The double-spined bark beetle (Ips duplicatus) is native to Scandinavia, Eastern Europe, Russia and Asia, but for a number of years now, there have been increasing reports of its presence in Central Europe, including Germany and Austria. In addition to spreading by natural means, the beetle's dispersal further south is probably mainly due to the transportation of spruce logs by road and rail. The newly discovered beetle species mainly attacks Norway spruce.


    The development of the newly discovered beetle is similar to that of the European spruce bark beetle (Ips typographus), the most common species of bark beetles found on spruce trees in Switzerland and Liechtenstein. However, being adapted to lower temperatures, the double-spined bark beetle tends to take flight in spring earlier than the European spruce bark beetle. Furthermore, its larval development is also slightly faster, and the second generation of beetles usually leaves their host trees in autumn and overwinters in the soil litter. Its rapid development could enable this species to produce a third generation in hot and dry years at low altitudes, which would greatly accelerate the population's development and increase the risk of infestation.

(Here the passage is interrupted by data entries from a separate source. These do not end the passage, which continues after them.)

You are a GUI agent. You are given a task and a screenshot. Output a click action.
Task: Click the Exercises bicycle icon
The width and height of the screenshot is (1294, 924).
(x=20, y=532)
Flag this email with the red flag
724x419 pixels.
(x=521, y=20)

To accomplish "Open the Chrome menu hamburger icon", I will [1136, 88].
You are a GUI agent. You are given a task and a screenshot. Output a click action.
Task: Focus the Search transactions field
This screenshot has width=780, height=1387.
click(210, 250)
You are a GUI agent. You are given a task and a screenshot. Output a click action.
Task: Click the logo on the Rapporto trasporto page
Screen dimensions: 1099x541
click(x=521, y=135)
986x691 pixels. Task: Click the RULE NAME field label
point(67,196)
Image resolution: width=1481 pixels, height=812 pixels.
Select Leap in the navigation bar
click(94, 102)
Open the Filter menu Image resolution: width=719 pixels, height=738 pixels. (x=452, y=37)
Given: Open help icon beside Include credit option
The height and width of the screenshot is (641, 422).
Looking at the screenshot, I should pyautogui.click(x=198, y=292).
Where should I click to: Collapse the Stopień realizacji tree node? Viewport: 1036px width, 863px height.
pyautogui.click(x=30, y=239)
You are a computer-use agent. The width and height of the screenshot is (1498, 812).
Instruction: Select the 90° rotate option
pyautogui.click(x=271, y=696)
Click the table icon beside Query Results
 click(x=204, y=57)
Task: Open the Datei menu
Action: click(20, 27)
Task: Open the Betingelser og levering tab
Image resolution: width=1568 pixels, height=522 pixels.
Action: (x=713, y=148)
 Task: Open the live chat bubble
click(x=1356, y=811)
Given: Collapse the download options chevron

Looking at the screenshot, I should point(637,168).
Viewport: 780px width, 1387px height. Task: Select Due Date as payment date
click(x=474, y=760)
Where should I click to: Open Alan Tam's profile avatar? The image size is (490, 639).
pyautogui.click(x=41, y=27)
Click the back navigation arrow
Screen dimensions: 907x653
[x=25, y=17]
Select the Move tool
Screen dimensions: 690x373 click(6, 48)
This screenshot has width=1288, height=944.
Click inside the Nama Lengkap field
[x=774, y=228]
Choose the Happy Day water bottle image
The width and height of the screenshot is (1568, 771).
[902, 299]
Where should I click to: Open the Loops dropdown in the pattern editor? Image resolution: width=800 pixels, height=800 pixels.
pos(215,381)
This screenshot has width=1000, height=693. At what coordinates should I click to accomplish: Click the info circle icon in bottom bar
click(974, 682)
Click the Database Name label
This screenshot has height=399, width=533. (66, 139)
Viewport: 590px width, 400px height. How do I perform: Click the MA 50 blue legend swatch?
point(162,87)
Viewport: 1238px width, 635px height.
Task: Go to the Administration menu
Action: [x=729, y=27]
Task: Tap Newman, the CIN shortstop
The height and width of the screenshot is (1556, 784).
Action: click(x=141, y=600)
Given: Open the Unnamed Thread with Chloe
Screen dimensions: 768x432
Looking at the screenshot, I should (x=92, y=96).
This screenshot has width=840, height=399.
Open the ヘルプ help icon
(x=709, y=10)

    The two species of bark beetle are direct competitors for breeding sites under the bark of spruce stems. However, it remains to be seen whether the double-spined bark beetle will cause additional infestations in the future and what the economic consequences of beetle infestations will be.

    In northern countries, the double-spined bark beetle is considered less aggressive than the European spruce bark beetle. Although the double-spined bark beetle can also attack healthy trees, it seems to cause less damage in other countries than the native spruce bark beetle. An unanswered question is how the increasingly warm climate in Switzerland will affect the beetle's infestation behaviour.

      Bark beetle control is becoming more complicated

      For now, WSL's entomologists recommend taking the usual measures to control bark beetle infestation during the warmer seasons. After discovering boring holes and boring dust on the bark and discolouring or dying crowns, infested trees should be felled and either removed in due time from the forest or debarked for storing. In winter, felling and removing trees from the forest is virtually ineffective against the double-spined bark beetle, because the majority of beetles spends the cold season in the soil litter. However, since the double-spined bark beetle has always co-occurred with the European spruce bark beetle, measures taken in winter may still reduce bark beetle infestations in spring.

      The double-spined bark beetle and the European spruce bark beetle can hardly be distinguished by the naked eye. The two species also have very similar breeding galleries. The double-spined bark beetle, roughly 3-4 mm long, is usually a little smaller than the native spruce bark beetle. In addition, both species often colonise the same host tree, however, double-spined bark beetles prefer the mid- and upper tree trunk, whereas the spruce bark beetle colonise the lower part. The main characteristic differentiating the two species – which is only visible with a good magnifying glass – is that they have differently shaped spines on their elytral declivity at the posterior end of their body.